Tencent / PocketFlow

An Automatic Model Compression (AutoMC) framework for developing smaller and faster AI applications.
https://pocketflow.github.io
Other
2.78k stars 490 forks source link

Why learner has hard-code about dataset, such as, different dataset uses different learning rate control policy. #23

Open backyes opened 5 years ago

backyes commented 5 years ago

E.g.

root@linuxkit-025000000001:/Users/test/work/PocketFlow/learners# grep cifar_10 * -r
nonuniform_quantization/bit_optimizer.py:      if self.dataset_name == 'cifar_10':
nonuniform_quantization/learner.py:  if dataset_name == 'cifar_10':
nonuniform_quantization/learner.py:        if self.dataset_name == 'cifar_10':
nonuniform_quantization/learner.py:        if self.dataset_name == 'cifar_10':
uniform_quantization/bit_optimizer.py:      if self.dataset_name == 'cifar_10':
uniform_quantization/learner.py:  if dataset_name == 'cifar_10':
uniform_quantization/learner.py:        if self.dataset_name == 'cifar_10':
uniform_quantization/learner.py:        if self.dataset_name == 'cifar_10':
uniform_quantization_tf/learner.py:        #if self.dataset_name == 'cifar_10':
weight_sparsification/pr_optimizer.py:    skip_head_n_tail = (self.dataset_name == 'cifar_10')  # skip head & tail layers on CIFAR-10

more details,

def setup_bnds_decay_rates(model_name, dataset_name):
  """ NOTE: The bnd_decay_rates here is mgw_size invariant """
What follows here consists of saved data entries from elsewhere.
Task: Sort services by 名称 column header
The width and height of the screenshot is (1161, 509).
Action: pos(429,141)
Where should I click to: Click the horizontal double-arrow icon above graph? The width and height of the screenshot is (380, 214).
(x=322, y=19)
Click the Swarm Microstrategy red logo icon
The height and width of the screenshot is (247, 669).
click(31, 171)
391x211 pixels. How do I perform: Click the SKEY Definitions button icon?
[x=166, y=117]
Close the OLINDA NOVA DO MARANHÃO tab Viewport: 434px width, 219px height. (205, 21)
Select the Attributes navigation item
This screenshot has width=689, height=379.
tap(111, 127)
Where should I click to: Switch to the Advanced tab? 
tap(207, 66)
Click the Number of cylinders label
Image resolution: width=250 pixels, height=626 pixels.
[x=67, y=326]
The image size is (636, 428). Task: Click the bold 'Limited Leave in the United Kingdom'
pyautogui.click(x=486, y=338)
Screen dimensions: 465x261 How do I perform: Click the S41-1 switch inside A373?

  batch_size = FLAGS.batch_size if not FLAGS.enbl_multi_gpu else FLAGS.batch_size * mgw.size()
  nb_batches_per_epoch = int(FLAGS.nb_smpls_train / batch_size)
  mgw_size = int(mgw.size()) if FLAGS.enbl_multi_gpu else 1
  init_lr = FLAGS.lrn_rate_init * FLAGS.batch_size * mgw_size / FLAGS.batch_size_norm if FLAGS.enbl_multi_gpu else FLAGS.lrn_rate_init
  if dataset_name == 'cifar_10':
    if model_name.startswith('resnet'):
      bnds = [nb_batches_per_epoch * 15, nb_batches_per_epoch * 40]
      decay_rates = [1e-3, 1e-4, 1e-5]
  elif dataset_name == 'ilsvrc_12':
    if model_name.startswith('resnet'):
      bnds = [nb_batches_per_epoch * 5, nb_batches_per_epoch * 20]
      decay_rates = [1e-4, 1e-5, 1e-6]
    elif model_name.startswith('mobilenet'):
      bnds = [nb_batches_per_epoch * 5, nb_batches_per_epoch * 30]
      decay_rates = [1e-4, 1e-5, 1e-6]
  finetune_steps = nb_batches_per_epoch * FLAGS.uql_quant_epochs
  init_lr = init_lr if FLAGS.enbl_warm_start else FLAGS.lrn_rate_init
  return init_lr, bnds, decay_rates, finetune_steps

This design will have strong limitation for testing new dataset, I doubt. Wish some replies about this design.

Many thanks.

jiaxiang-wu commented 5 years ago

We are planning to remove the dependency on data set's name in UniformQuantLearner and NonUniformQuantLearner. For most scenarios, such hard code can be replaced by defining FLAGS variables for higher flexibility. Particularly, the setup_bnds_decay_rates function you listed can be removed by defining a decaying factor for learning rate, as we did in UniformQuantTFLearner. For WeightSparseLearner, the skip_head_n_tail variable can also be changed into a FLAGS variable.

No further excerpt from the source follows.